(Stored dataset items)
====
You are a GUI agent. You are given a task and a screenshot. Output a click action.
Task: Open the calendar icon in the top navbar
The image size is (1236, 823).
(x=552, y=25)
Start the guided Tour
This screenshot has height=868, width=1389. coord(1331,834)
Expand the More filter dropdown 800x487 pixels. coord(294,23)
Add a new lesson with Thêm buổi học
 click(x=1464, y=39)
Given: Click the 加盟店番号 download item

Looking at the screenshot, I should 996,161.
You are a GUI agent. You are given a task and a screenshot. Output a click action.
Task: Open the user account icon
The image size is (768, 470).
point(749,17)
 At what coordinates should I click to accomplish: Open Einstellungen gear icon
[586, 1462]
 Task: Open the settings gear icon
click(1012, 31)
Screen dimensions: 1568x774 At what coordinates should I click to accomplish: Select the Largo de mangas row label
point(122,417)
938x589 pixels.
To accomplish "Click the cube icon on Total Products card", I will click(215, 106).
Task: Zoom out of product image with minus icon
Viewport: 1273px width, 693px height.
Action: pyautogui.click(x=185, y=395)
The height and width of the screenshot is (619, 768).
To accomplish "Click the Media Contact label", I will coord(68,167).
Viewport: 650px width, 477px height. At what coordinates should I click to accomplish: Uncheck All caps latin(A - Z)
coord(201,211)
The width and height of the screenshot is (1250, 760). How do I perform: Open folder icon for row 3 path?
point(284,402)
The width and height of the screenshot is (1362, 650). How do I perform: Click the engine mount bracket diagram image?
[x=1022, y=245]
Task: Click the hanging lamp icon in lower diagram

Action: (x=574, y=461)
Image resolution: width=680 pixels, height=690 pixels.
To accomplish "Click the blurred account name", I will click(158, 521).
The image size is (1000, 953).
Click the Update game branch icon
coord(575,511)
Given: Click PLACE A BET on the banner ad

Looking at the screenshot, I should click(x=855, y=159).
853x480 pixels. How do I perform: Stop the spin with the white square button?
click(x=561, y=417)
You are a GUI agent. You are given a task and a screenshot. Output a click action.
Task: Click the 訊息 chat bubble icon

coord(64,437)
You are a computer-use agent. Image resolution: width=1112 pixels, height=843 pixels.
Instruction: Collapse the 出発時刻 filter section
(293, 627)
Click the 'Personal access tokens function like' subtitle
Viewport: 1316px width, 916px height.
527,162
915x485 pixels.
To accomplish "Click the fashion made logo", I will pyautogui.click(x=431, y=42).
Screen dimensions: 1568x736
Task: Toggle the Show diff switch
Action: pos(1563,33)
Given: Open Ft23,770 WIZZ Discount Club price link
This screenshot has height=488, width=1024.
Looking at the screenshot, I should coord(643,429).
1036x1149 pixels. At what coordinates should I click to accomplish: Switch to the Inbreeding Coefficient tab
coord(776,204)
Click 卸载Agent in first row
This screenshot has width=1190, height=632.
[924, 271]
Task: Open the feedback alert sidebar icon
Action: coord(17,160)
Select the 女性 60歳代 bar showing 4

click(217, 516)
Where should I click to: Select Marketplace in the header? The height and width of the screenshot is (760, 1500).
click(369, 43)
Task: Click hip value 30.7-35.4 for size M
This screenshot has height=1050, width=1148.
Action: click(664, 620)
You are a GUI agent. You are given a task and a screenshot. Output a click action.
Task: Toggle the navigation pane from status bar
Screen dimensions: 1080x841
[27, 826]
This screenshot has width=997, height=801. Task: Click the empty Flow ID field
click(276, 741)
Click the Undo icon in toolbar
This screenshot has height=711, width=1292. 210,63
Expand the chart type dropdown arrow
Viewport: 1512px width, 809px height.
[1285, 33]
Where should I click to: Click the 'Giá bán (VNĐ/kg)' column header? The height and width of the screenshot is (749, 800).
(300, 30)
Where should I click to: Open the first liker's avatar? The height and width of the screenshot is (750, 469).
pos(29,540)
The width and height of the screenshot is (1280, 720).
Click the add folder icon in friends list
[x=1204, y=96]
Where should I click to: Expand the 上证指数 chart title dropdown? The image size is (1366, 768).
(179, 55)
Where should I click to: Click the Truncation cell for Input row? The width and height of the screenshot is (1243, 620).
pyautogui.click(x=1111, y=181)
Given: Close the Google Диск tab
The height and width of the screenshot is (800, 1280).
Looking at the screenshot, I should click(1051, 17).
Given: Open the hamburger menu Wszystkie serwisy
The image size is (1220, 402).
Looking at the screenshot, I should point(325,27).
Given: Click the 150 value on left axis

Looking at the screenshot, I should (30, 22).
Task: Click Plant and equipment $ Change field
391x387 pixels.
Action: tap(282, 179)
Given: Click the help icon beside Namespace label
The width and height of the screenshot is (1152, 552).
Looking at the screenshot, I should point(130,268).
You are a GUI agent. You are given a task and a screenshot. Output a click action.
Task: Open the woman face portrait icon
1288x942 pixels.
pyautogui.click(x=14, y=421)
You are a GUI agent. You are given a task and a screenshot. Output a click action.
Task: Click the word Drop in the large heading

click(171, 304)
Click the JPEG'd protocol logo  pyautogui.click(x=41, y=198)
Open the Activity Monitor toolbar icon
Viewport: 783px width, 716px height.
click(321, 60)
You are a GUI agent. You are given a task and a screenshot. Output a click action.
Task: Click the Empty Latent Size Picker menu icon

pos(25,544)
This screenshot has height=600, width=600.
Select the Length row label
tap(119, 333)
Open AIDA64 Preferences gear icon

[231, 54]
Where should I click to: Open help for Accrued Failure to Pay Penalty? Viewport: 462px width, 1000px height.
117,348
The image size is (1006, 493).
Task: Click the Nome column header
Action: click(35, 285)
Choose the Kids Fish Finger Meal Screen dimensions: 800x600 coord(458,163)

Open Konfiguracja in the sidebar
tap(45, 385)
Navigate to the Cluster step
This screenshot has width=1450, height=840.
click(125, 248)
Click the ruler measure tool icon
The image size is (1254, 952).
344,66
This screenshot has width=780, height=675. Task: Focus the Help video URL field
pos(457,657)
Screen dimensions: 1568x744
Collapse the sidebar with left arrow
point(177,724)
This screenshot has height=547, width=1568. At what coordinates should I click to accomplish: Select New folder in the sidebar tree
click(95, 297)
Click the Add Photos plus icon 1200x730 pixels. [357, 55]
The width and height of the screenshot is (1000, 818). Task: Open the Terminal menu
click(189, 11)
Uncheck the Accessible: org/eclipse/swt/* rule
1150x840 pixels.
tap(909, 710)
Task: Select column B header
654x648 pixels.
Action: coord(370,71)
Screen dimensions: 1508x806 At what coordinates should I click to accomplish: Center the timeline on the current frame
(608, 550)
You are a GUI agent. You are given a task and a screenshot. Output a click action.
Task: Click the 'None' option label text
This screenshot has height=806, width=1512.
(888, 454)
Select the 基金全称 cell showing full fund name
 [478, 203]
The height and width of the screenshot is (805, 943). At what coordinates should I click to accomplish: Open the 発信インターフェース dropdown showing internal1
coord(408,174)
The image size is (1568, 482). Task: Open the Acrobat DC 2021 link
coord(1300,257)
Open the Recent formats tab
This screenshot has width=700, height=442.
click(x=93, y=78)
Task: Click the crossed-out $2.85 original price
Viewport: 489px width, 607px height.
====
__WHAT TO WORK ON__
Print all of the data exactly as it stands above.

__ANSWER BOX__
You are a GUI agent. You are given a task and a screenshot. Output a click action.
Task: Open the calendar icon in the top navbar
The image size is (1236, 823).
(x=552, y=25)
Start the guided Tour
This screenshot has height=868, width=1389. coord(1331,834)
Expand the More filter dropdown 800x487 pixels. coord(294,23)
Add a new lesson with Thêm buổi học
 click(x=1464, y=39)
Given: Click the 加盟店番号 download item

Looking at the screenshot, I should 996,161.
You are a GUI agent. You are given a task and a screenshot. Output a click action.
Task: Open the user account icon
The image size is (768, 470).
point(749,17)
 At what coordinates should I click to accomplish: Open Einstellungen gear icon
[586, 1462]
 Task: Open the settings gear icon
click(1012, 31)
Screen dimensions: 1568x774 At what coordinates should I click to accomplish: Select the Largo de mangas row label
point(122,417)
938x589 pixels.
To accomplish "Click the cube icon on Total Products card", I will click(215, 106).
Task: Zoom out of product image with minus icon
Viewport: 1273px width, 693px height.
Action: pyautogui.click(x=185, y=395)
The height and width of the screenshot is (619, 768).
To accomplish "Click the Media Contact label", I will coord(68,167).
Viewport: 650px width, 477px height. At what coordinates should I click to accomplish: Uncheck All caps latin(A - Z)
coord(201,211)
The width and height of the screenshot is (1250, 760). How do I perform: Open folder icon for row 3 path?
point(284,402)
The width and height of the screenshot is (1362, 650). How do I perform: Click the engine mount bracket diagram image?
[x=1022, y=245]
Task: Click the hanging lamp icon in lower diagram

Action: (x=574, y=461)
Image resolution: width=680 pixels, height=690 pixels.
To accomplish "Click the blurred account name", I will click(158, 521).
The image size is (1000, 953).
Click the Update game branch icon
coord(575,511)
Given: Click PLACE A BET on the banner ad

Looking at the screenshot, I should click(x=855, y=159).
853x480 pixels. How do I perform: Stop the spin with the white square button?
click(x=561, y=417)
You are a GUI agent. You are given a task and a screenshot. Output a click action.
Task: Click the 訊息 chat bubble icon

coord(64,437)
You are a computer-use agent. Image resolution: width=1112 pixels, height=843 pixels.
Instruction: Collapse the 出発時刻 filter section
(293, 627)
Click the 'Personal access tokens function like' subtitle
Viewport: 1316px width, 916px height.
527,162
915x485 pixels.
To accomplish "Click the fashion made logo", I will pyautogui.click(x=431, y=42).
Screen dimensions: 1568x736
Task: Toggle the Show diff switch
Action: pos(1563,33)
Given: Open Ft23,770 WIZZ Discount Club price link
This screenshot has height=488, width=1024.
Looking at the screenshot, I should coord(643,429).
1036x1149 pixels. At what coordinates should I click to accomplish: Switch to the Inbreeding Coefficient tab
coord(776,204)
Click 卸载Agent in first row
This screenshot has width=1190, height=632.
[924, 271]
Task: Open the feedback alert sidebar icon
Action: coord(17,160)
Select the 女性 60歳代 bar showing 4

click(217, 516)
Where should I click to: Select Marketplace in the header? The height and width of the screenshot is (760, 1500).
click(369, 43)
Task: Click hip value 30.7-35.4 for size M
This screenshot has height=1050, width=1148.
Action: click(664, 620)
You are a GUI agent. You are given a task and a screenshot. Output a click action.
Task: Toggle the navigation pane from status bar
Screen dimensions: 1080x841
[27, 826]
This screenshot has width=997, height=801. Task: Click the empty Flow ID field
click(276, 741)
Click the Undo icon in toolbar
This screenshot has height=711, width=1292. 210,63
Expand the chart type dropdown arrow
Viewport: 1512px width, 809px height.
[1285, 33]
Where should I click to: Click the 'Giá bán (VNĐ/kg)' column header? The height and width of the screenshot is (749, 800).
(300, 30)
Where should I click to: Open the first liker's avatar? The height and width of the screenshot is (750, 469).
pos(29,540)
The width and height of the screenshot is (1280, 720).
Click the add folder icon in friends list
[x=1204, y=96]
Where should I click to: Expand the 上证指数 chart title dropdown? The image size is (1366, 768).
(179, 55)
Where should I click to: Click the Truncation cell for Input row? The width and height of the screenshot is (1243, 620).
pyautogui.click(x=1111, y=181)
Given: Close the Google Диск tab
The height and width of the screenshot is (800, 1280).
Looking at the screenshot, I should click(1051, 17).
Given: Open the hamburger menu Wszystkie serwisy
The image size is (1220, 402).
Looking at the screenshot, I should point(325,27).
Given: Click the 150 value on left axis

Looking at the screenshot, I should (30, 22).
Task: Click Plant and equipment $ Change field
391x387 pixels.
Action: tap(282, 179)
Given: Click the help icon beside Namespace label
The width and height of the screenshot is (1152, 552).
Looking at the screenshot, I should point(130,268).
You are a GUI agent. You are given a task and a screenshot. Output a click action.
Task: Open the woman face portrait icon
1288x942 pixels.
pyautogui.click(x=14, y=421)
You are a GUI agent. You are given a task and a screenshot. Output a click action.
Task: Click the word Drop in the large heading

click(171, 304)
Click the JPEG'd protocol logo  pyautogui.click(x=41, y=198)
Open the Activity Monitor toolbar icon
Viewport: 783px width, 716px height.
click(321, 60)
You are a GUI agent. You are given a task and a screenshot. Output a click action.
Task: Click the Empty Latent Size Picker menu icon

pos(25,544)
This screenshot has height=600, width=600.
Select the Length row label
tap(119, 333)
Open AIDA64 Preferences gear icon

[231, 54]
Where should I click to: Open help for Accrued Failure to Pay Penalty? Viewport: 462px width, 1000px height.
117,348
The image size is (1006, 493).
Task: Click the Nome column header
Action: click(35, 285)
Choose the Kids Fish Finger Meal Screen dimensions: 800x600 coord(458,163)

Open Konfiguracja in the sidebar
tap(45, 385)
Navigate to the Cluster step
This screenshot has width=1450, height=840.
click(125, 248)
Click the ruler measure tool icon
The image size is (1254, 952).
344,66
This screenshot has width=780, height=675. Task: Focus the Help video URL field
pos(457,657)
Screen dimensions: 1568x744
Collapse the sidebar with left arrow
point(177,724)
This screenshot has height=547, width=1568. At what coordinates should I click to accomplish: Select New folder in the sidebar tree
click(95, 297)
Click the Add Photos plus icon 1200x730 pixels. [357, 55]
The width and height of the screenshot is (1000, 818). Task: Open the Terminal menu
click(189, 11)
Uncheck the Accessible: org/eclipse/swt/* rule
1150x840 pixels.
tap(909, 710)
Task: Select column B header
654x648 pixels.
Action: coord(370,71)
Screen dimensions: 1508x806 At what coordinates should I click to accomplish: Center the timeline on the current frame
(608, 550)
You are a GUI agent. You are given a task and a screenshot. Output a click action.
Task: Click the 'None' option label text
This screenshot has height=806, width=1512.
(888, 454)
Select the 基金全称 cell showing full fund name
 [478, 203]
The height and width of the screenshot is (805, 943). At what coordinates should I click to accomplish: Open the 発信インターフェース dropdown showing internal1
coord(408,174)
The image size is (1568, 482). Task: Open the Acrobat DC 2021 link
coord(1300,257)
Open the Recent formats tab
This screenshot has width=700, height=442.
click(x=93, y=78)
Task: Click the crossed-out $2.85 original price
Viewport: 489px width, 607px height.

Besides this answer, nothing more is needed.